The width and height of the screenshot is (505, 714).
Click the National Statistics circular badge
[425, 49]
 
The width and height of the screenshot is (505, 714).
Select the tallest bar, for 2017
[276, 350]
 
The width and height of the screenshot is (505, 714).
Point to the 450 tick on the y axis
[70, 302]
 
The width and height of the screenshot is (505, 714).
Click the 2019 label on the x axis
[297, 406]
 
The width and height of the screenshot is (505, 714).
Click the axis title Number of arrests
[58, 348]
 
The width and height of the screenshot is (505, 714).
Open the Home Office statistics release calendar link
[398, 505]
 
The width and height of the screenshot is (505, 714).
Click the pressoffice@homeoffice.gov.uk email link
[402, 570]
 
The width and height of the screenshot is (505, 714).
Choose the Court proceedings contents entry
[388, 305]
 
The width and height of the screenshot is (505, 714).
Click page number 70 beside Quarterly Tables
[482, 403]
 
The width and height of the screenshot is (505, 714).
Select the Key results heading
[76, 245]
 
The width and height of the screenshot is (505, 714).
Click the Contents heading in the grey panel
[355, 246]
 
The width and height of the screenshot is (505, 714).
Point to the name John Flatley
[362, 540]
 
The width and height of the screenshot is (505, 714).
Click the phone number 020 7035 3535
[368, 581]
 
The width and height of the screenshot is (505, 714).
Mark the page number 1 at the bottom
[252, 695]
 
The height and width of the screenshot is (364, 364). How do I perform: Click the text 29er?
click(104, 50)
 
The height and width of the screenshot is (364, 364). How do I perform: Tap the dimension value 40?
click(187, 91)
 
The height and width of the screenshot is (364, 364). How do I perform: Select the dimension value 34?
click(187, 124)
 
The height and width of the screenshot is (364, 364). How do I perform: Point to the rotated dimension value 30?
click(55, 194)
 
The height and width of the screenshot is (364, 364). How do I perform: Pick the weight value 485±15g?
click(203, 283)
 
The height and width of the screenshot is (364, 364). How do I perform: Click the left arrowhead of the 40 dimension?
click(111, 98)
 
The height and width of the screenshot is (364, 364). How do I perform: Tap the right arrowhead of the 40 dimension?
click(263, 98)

§ **DIRECTIONS FOR THIS TASK**
Repeat the data above, changing every "dimension" to "measurement" and leaving the rest untouched.

§ **SOLUTION TO THE EXERCISE**
The width and height of the screenshot is (505, 714).
Click the National Statistics circular badge
[425, 49]
 
The width and height of the screenshot is (505, 714).
Select the tallest bar, for 2017
[276, 350]
 
The width and height of the screenshot is (505, 714).
Point to the 450 tick on the y axis
[70, 302]
 
The width and height of the screenshot is (505, 714).
Click the 2019 label on the x axis
[297, 406]
 
The width and height of the screenshot is (505, 714).
Click the axis title Number of arrests
[58, 348]
 
The width and height of the screenshot is (505, 714).
Open the Home Office statistics release calendar link
[398, 505]
 
The width and height of the screenshot is (505, 714).
Click the pressoffice@homeoffice.gov.uk email link
[402, 570]
 
The width and height of the screenshot is (505, 714).
Choose the Court proceedings contents entry
[388, 305]
 
The width and height of the screenshot is (505, 714).
Click page number 70 beside Quarterly Tables
[482, 403]
 
The width and height of the screenshot is (505, 714).
Select the Key results heading
[76, 245]
 
The width and height of the screenshot is (505, 714).
Click the Contents heading in the grey panel
[355, 246]
 
The width and height of the screenshot is (505, 714).
Point to the name John Flatley
[362, 540]
 
The width and height of the screenshot is (505, 714).
Click the phone number 020 7035 3535
[368, 581]
 
The width and height of the screenshot is (505, 714).
Mark the page number 1 at the bottom
[252, 695]
 
The height and width of the screenshot is (364, 364). How do I perform: Click the text 29er?
click(104, 50)
 
The height and width of the screenshot is (364, 364). How do I perform: Tap the measurement value 40?
click(187, 91)
 
The height and width of the screenshot is (364, 364). How do I perform: Select the measurement value 34?
click(187, 124)
 
The height and width of the screenshot is (364, 364). How do I perform: Point to the rotated measurement value 30?
click(55, 194)
 
The height and width of the screenshot is (364, 364). How do I perform: Pick the weight value 485±15g?
click(203, 283)
 
The height and width of the screenshot is (364, 364). How do I perform: Click the left arrowhead of the 40 measurement?
click(111, 98)
 
The height and width of the screenshot is (364, 364). How do I perform: Tap the right arrowhead of the 40 measurement?
click(263, 98)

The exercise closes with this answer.